Träum weiter, Thomas
Die Wahrheit ist, dass ich meine Frage bereits im ersten Abschnitt beantwortet habe. Sie und ich mögen für einen solchen Ansatz empfänglich sein. Ich (wir?) würde es lieber sehen, wenn diese Marken grundsolide Armbänder und atemberaubende Verarbeitungen entwickeln würden als ausgefallene Kaliber. Und ich könnte auch ohne Markenbotschafter leben. Es wäre auch schön, wenn man diese Uhren in der Nähe des Wohnortes kaufen könnte und nicht nur in ausgewählten Boutiquen.
Aber das ist nicht das Rezept, das zu den höchsten Einnahmen führt. Zumindest ist es derzeit nicht en vogue. Vor etwa einem Jahrzehnt gab es den Trend zum “erschwinglichen Luxus”. Damals konzentrierten sich viele Marken auf die “Demokratisierung des Luxus”. Lex erinnerte mich daran, dass Montblanc seinerzeit den erschwinglichsten ewigen Kalender herstellte. Ein Blick auf die diesjährigen Watches and Wonders-Veröffentlichungen zeigt, dass wir in einer ganz anderen Zeit leben.
Abschließende Gedanken
Wie in dem vorigen Artikel erwähnt, wird der Platz, den ich vorschlage, heute wahrscheinlich von Kleinstmarken eingenommen.
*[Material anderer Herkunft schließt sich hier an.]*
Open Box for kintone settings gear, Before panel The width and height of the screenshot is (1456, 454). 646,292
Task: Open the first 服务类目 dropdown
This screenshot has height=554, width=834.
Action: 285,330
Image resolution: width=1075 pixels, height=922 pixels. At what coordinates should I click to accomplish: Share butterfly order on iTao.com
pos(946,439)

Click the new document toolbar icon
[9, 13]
Sie können es sich leisten, ein sehr kleines Zielpublikum anzusprechen, weil sie nur minimale Gemeinkosten haben. Ich fürchte, das ist für Marken der oben genannten Größenordnung nicht mehr möglich. Die entscheidende Frage ist: Ist die derzeitige Strategie nachhaltig?
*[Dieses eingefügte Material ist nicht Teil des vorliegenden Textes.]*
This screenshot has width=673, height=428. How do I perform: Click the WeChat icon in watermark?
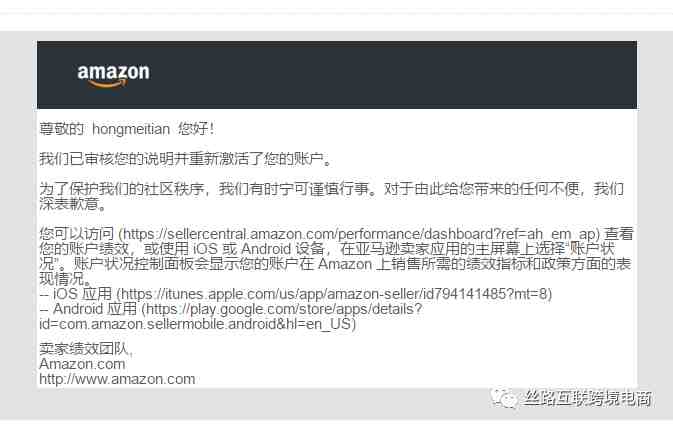coord(504,398)
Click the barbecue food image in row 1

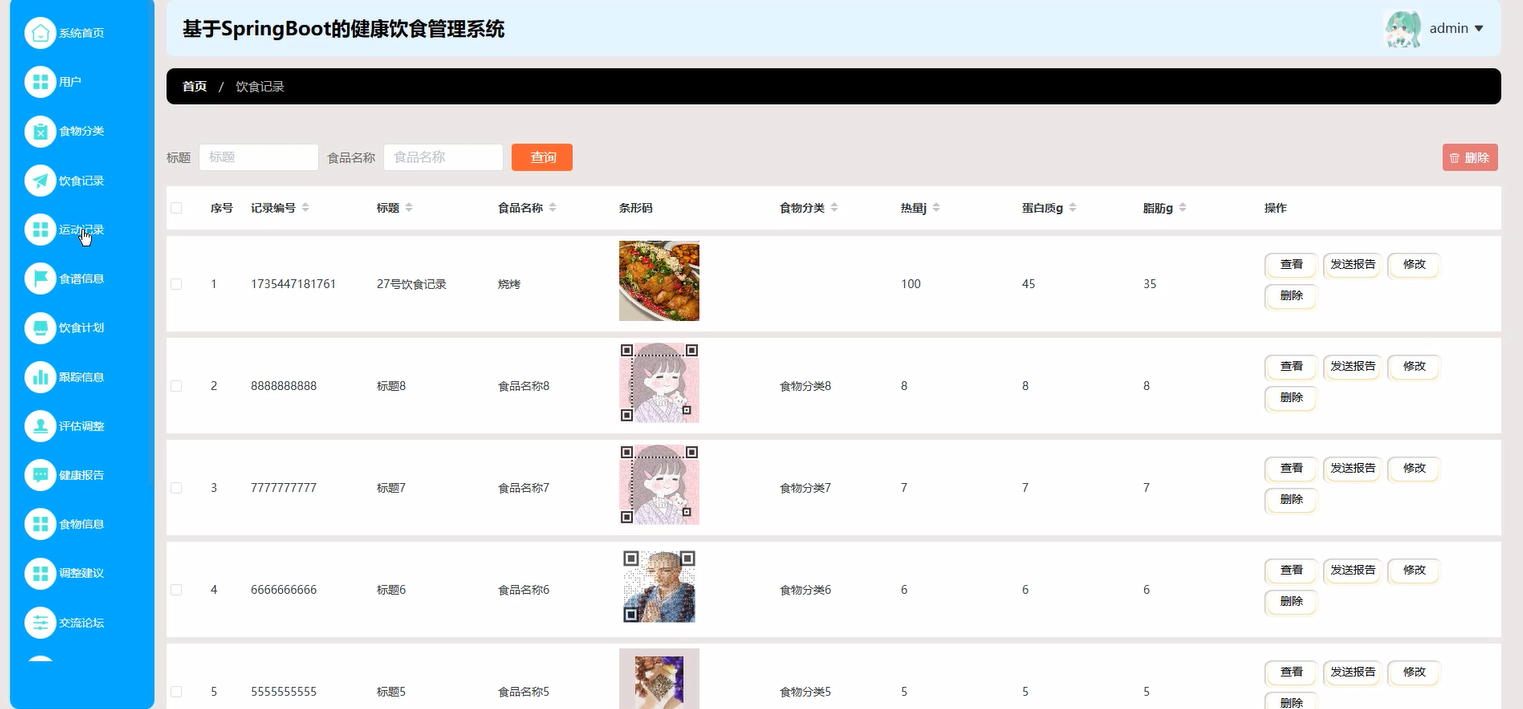tap(659, 281)
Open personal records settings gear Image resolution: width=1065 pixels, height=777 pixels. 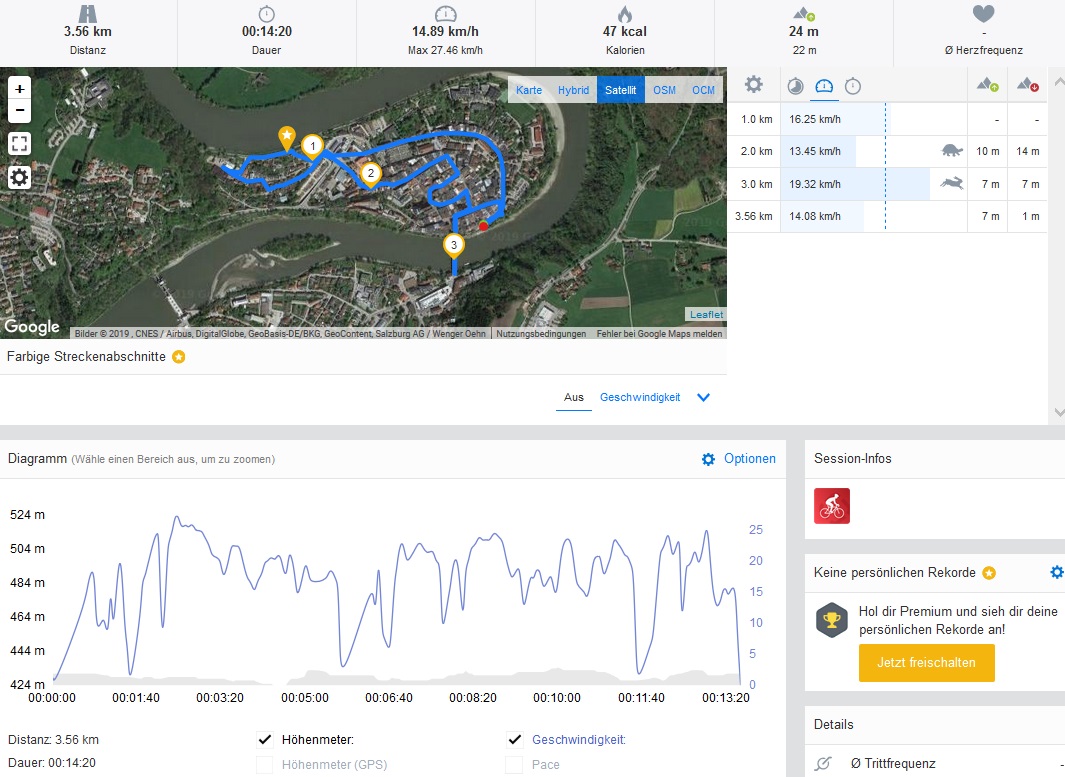point(1056,573)
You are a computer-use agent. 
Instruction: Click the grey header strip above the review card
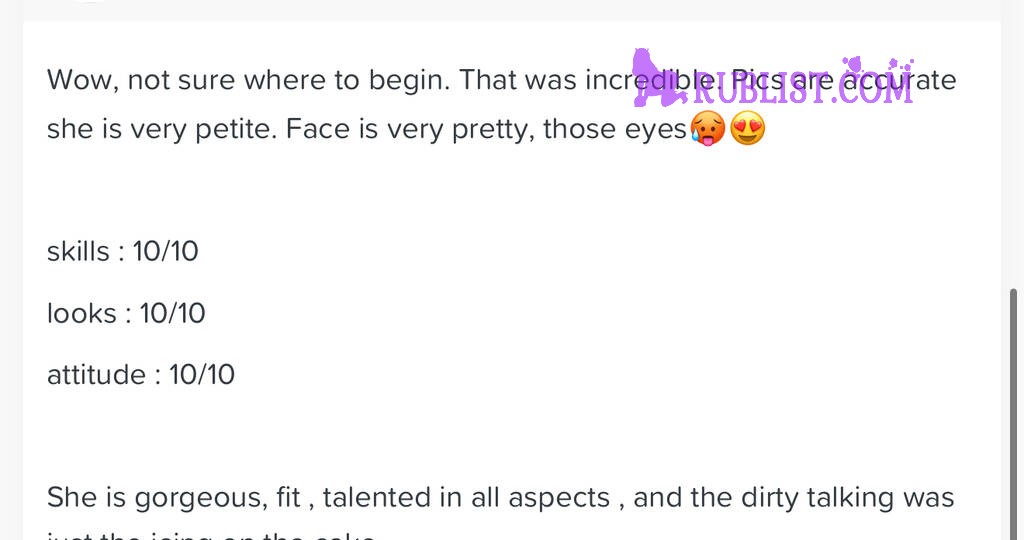click(x=512, y=9)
Der Kommentarbereich unter diesem Artikel war voll mit verschiedenen Hypothesen zu dieser Frage. Meine Meinung: Der Aufbau einer Hardcore-Fangemeinde ist auf lange Sicht möglicherweise sicherer. Es besteht auch die Chance, dass man als Marke, bei der die Fans im Vordergrund stehen, überholt wird. Wenn man dafür bekannt ist, die Hardcore-Puristen zu bedienen, könnte das auch Leute von außerhalb anlocken. Und dann spricht man ein Massenpublikum an, ohne sein Verhalten an dieses Publikum anzupassen.
Was denken Sie, liebe Uhrenliebhaberinnen und -liebhaber? Wäre es für bestimmte Marken besser, sich auf leidenschaftliche Kunden wie uns zu konzentrieren? Oder haben sie Recht mit ihrem Streben nach einem hauseigenen Status, hohen Preisen, begrenzter Verfügbarkeit und einem allgemeinen Hauch von Luxus? Lassen Sie es uns in den Kommentaren unten wissen!